=== Teks yang Disediakan ===

= = = =

Dukungan Indonesia dapat diamati dari masa kepemimpinan presidennya. Dukungan Soekarno yang menonjol ialah diundangnya Grand Mufti Jerusalem Haji Amin al-Husseini pada Konferensi Asia Afrika di Bandung tahun 1955; Presiden Soeharto mengakui Organisasi Pembebasan Palestina (PLO) dan membuka Kantor PLO di Jakarta pada tahun 1989; Presiden Megawati Soekarnoputri menghadiri KTT Organisasi Kerja Sama Islam (OKI) tahun 2003 di Putrajaya, Malaysia, dengan mengatakan tidak ada perdamaian dunia tanpa penyelesaian konflik Arab-Israel dengan adil; Presiden SBY mengunjungi pemakaman Yasser Arafat di Mesir tahun 2004 sebagai kunjungan kepresidenan yang pertama di sesi pertama kepemimpinannya, dan Presiden Joko Widodo menerima permintaan Maroko dan OKI agar Indonesia menjadi penyelenggara KTT OKI Luar Biasa pada 2016.
Alasan penerimaan Indonesia menjadi tuan rumah KTT OKI yang akan diselenggarakan pada 6-7 Maret 2016 karena Indonesia ingin berperan sebagai penengah konflik internal Palestina antara Hamas dan Fatah agar negara Palestina merdeka cepat terwujud. Apakah Indonesia dapat menjadi penengah yang baik dalam konflik ini, adalah pertanyaan yang jawabannya ditunggu oleh masyarakat internasional.

= = = =

=== Petunjuk Kerja ===
• A. Ulangi seluruh isi teks tentang dukungan Indonesia bagi Palestina di atas, mulai dari "Dukungan Indonesia dapat" terus ke bawah sampai "Biasa pada 2016.", tanpa mengubah satu kata pun.
• B. Teruskan teks tentang dukungan Indonesia bagi Palestina di atas, dimulai tepat setelah kalimat terakhirnya.

= = = =

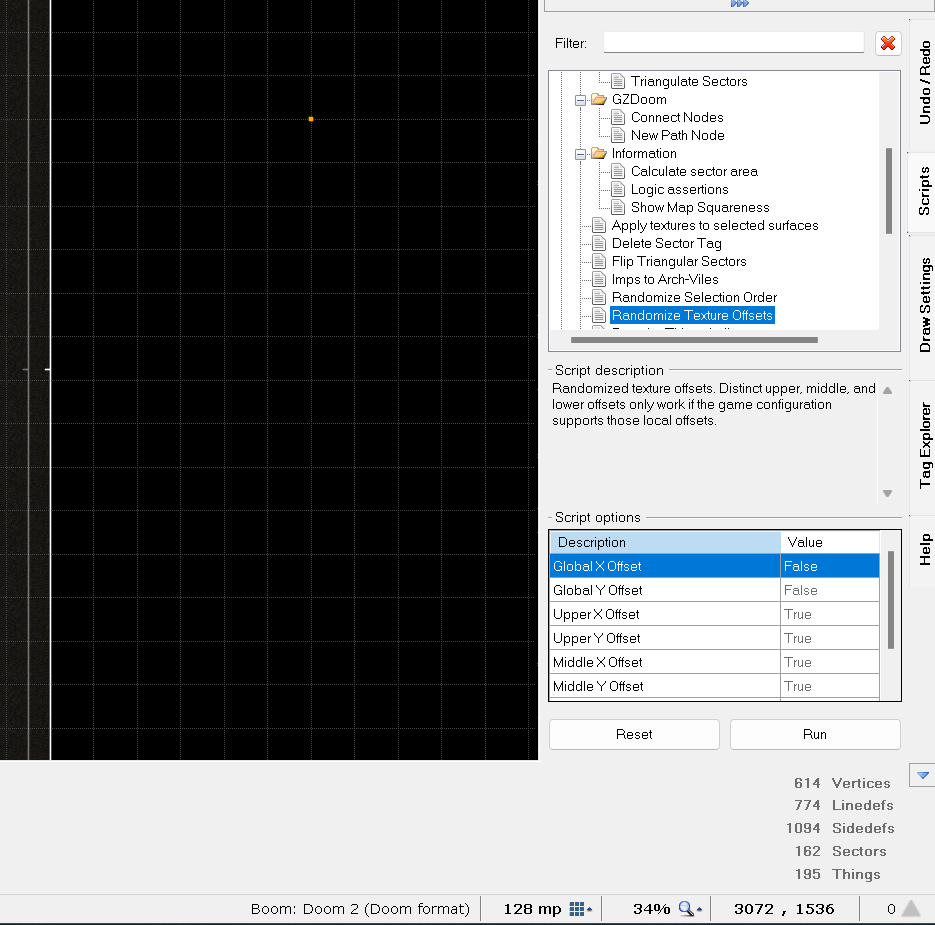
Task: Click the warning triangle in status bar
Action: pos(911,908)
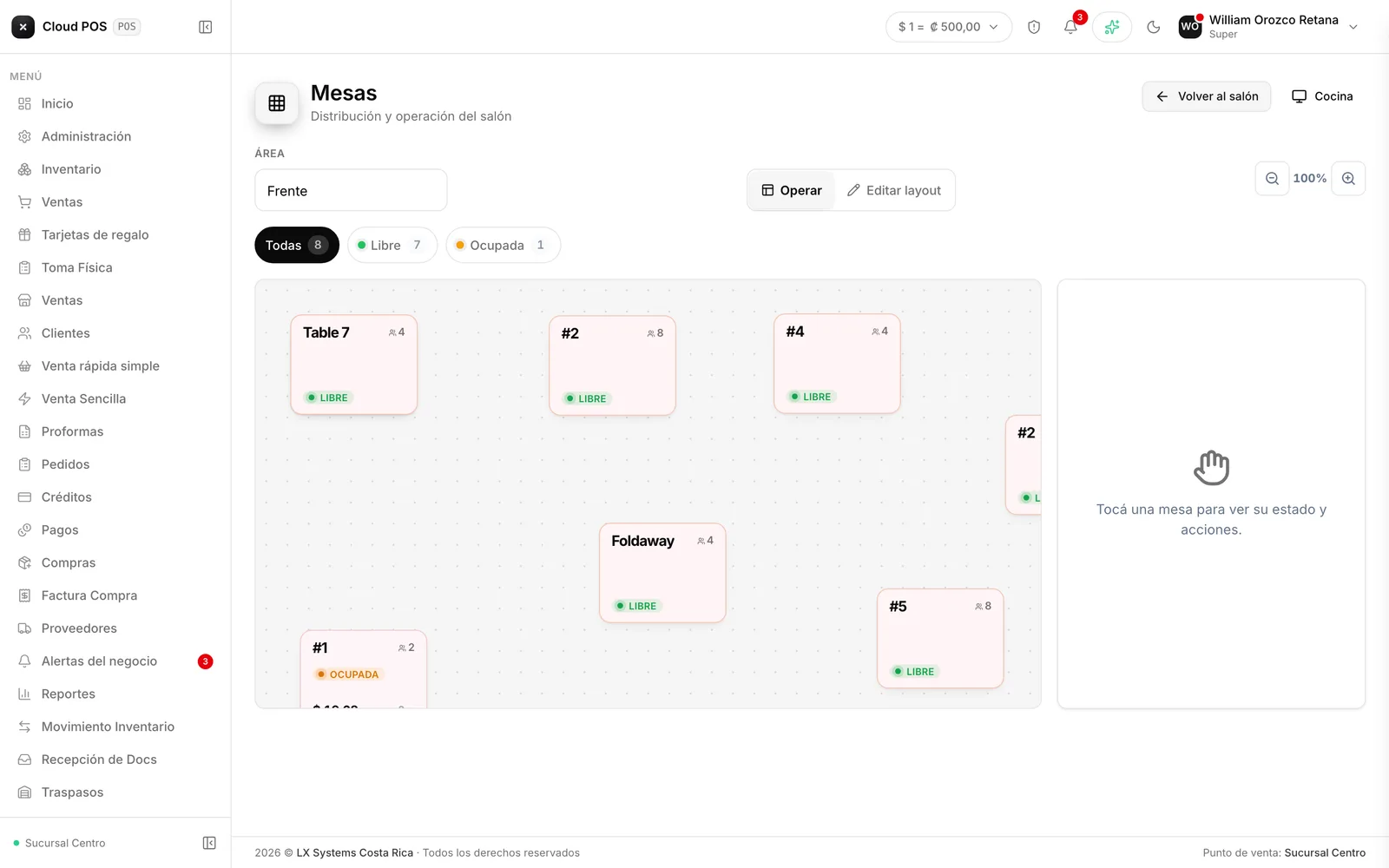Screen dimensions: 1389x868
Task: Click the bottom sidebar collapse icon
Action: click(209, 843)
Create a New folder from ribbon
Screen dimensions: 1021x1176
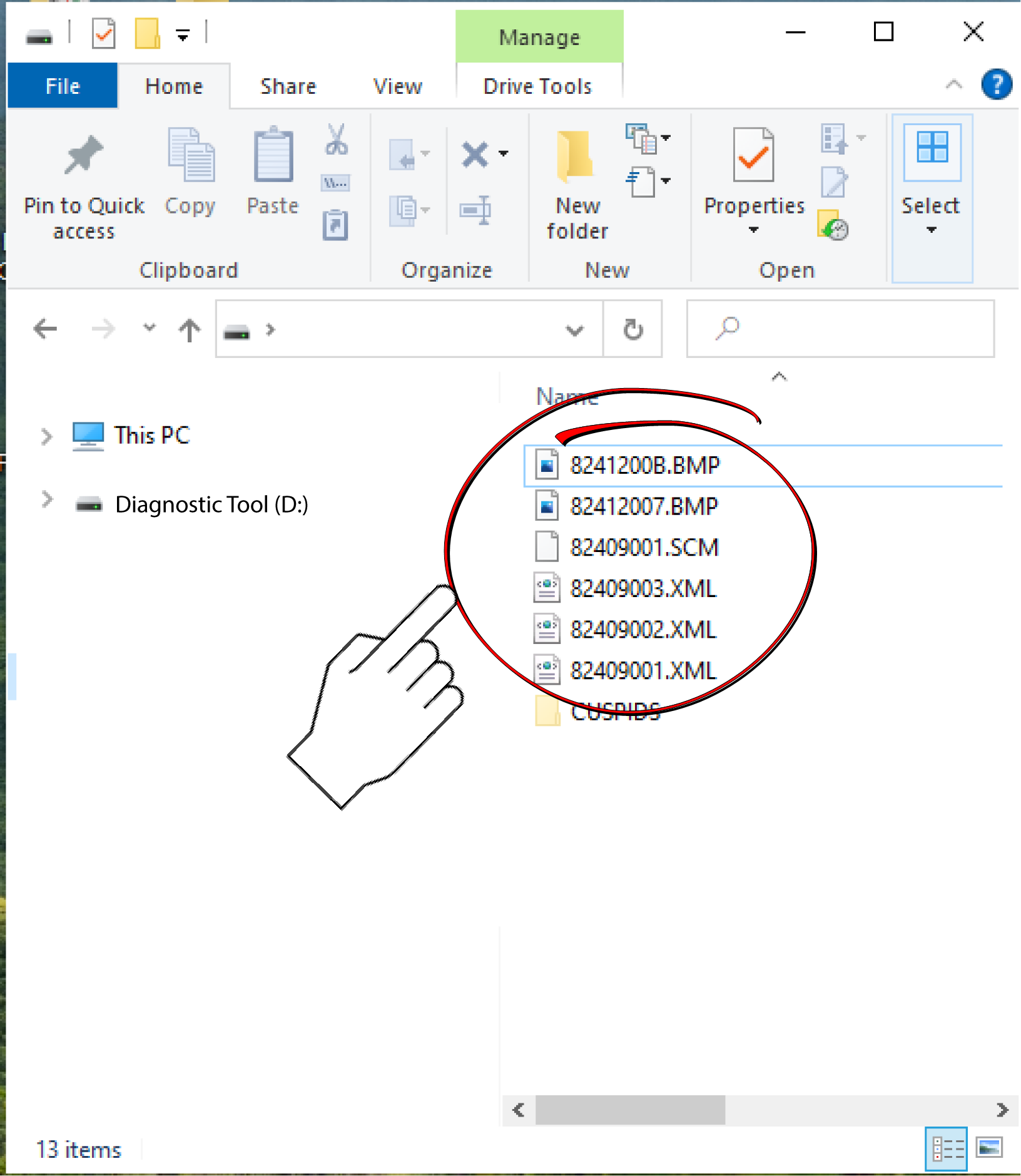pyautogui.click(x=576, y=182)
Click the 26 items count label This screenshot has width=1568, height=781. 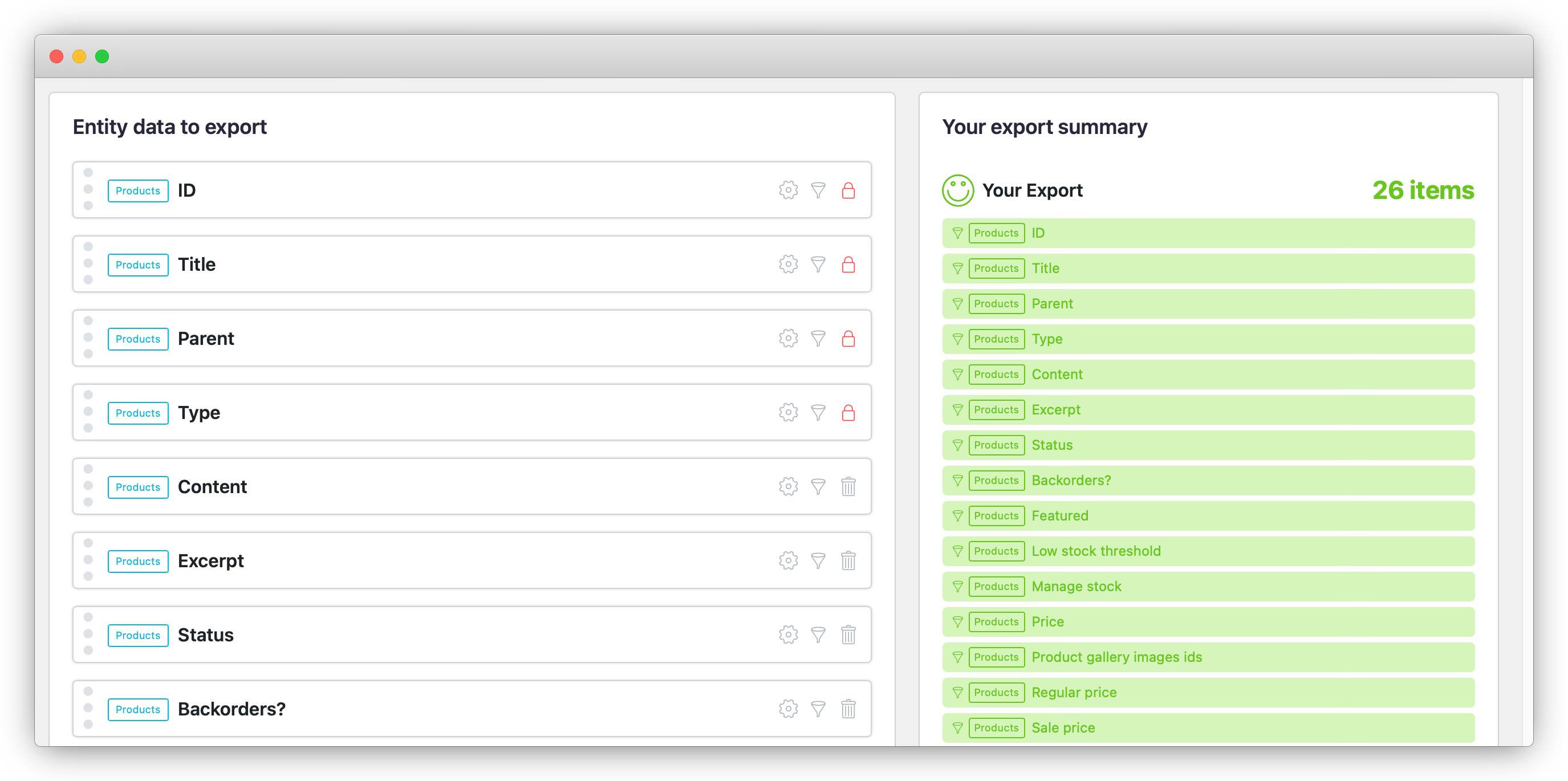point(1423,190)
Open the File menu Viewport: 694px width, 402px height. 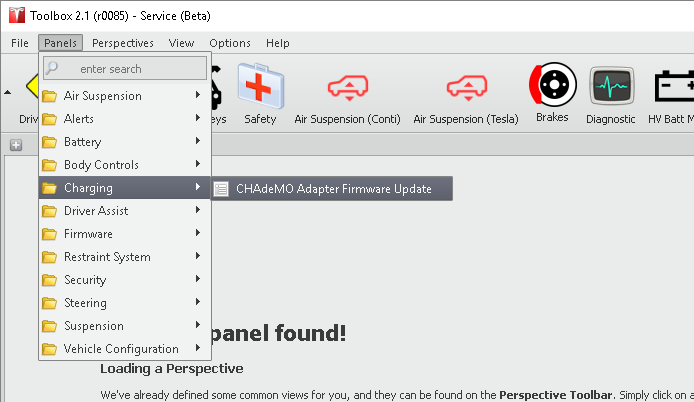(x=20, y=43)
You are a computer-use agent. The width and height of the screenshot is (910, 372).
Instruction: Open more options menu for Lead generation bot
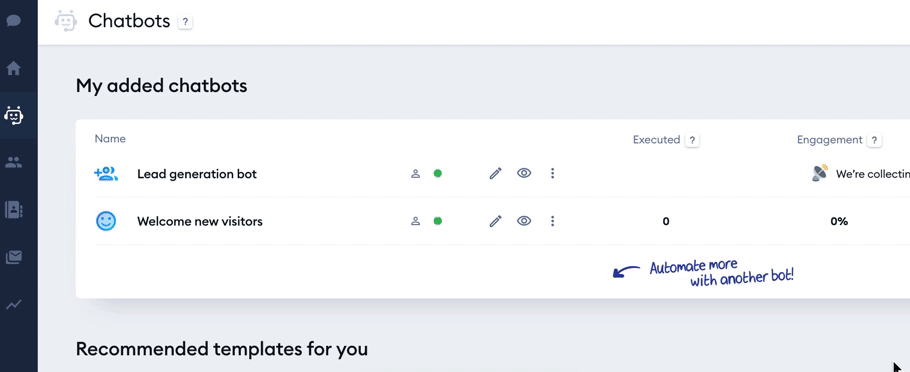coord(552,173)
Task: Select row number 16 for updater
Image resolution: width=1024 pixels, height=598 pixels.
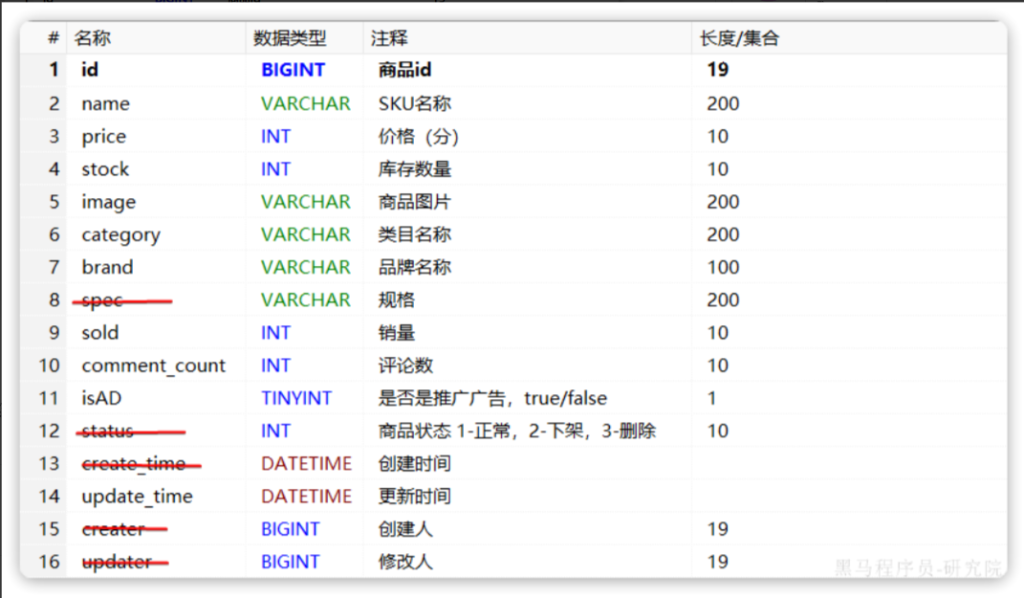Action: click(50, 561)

= = = =

=== Hasil per Tugas ===
• A.
Dukungan Indonesia dapat diamati dari masa kepemimpinan presidennya. Dukungan Soekarno yang menonjol ialah diundangnya Grand Mufti Jerusalem Haji Amin al-Husseini pada Konferensi Asia Afrika di Bandung tahun 1955; Presiden Soeharto mengakui Organisasi Pembebasan Palestina (PLO) dan membuka Kantor PLO di Jakarta pada tahun 1989; Presiden Megawati Soekarnoputri menghadiri KTT Organisasi Kerja Sama Islam (OKI) tahun 2003 di Putrajaya, Malaysia, dengan mengatakan tidak ada perdamaian dunia tanpa penyelesaian konflik Arab-Israel dengan adil; Presiden SBY mengunjungi pemakaman Yasser Arafat di Mesir tahun 2004 sebagai kunjungan kepresidenan yang pertama di sesi pertama kepemimpinannya, dan Presiden Joko Widodo menerima permintaan Maroko dan OKI agar Indonesia menjadi penyelenggara KTT OKI Luar Biasa pada 2016.

• B.
OKI, dahulu disebut Organisasi Konferensi Islam, adalah organisasi internasional yang anggotanya terdiri dari negara-negara Islam atau negara yang mayoritas penduduknya beragama Islam. Latar belakang pendirian OKI ialah munculnya solidaritas Islam ketika Masjidil Aqsa di Jerusalem dibakar oleh seorang Yahudi pada 21 Agustus 1969. Pada 22-25 September 1969 beberapa negara Islam bertemu di Rabat, Maroko, sepakat mewujudkan solidaritas Islam dalam organisasi.
Indonesia sejak awal menunjukkan dukungan terhadap OKI dengan menghadiri Konferensi OKI di Jeddah tahun 1972. Akan tetapi, Indonesia menolak menandatangani Deklarasi OKI yang menyebutkan anggota OKI adalah negara Islam. Indonesia pada akhirnya bersedia menandatangani Deklarasi OKI menjelang kejatuhan Presiden Soeharto tahun 1998.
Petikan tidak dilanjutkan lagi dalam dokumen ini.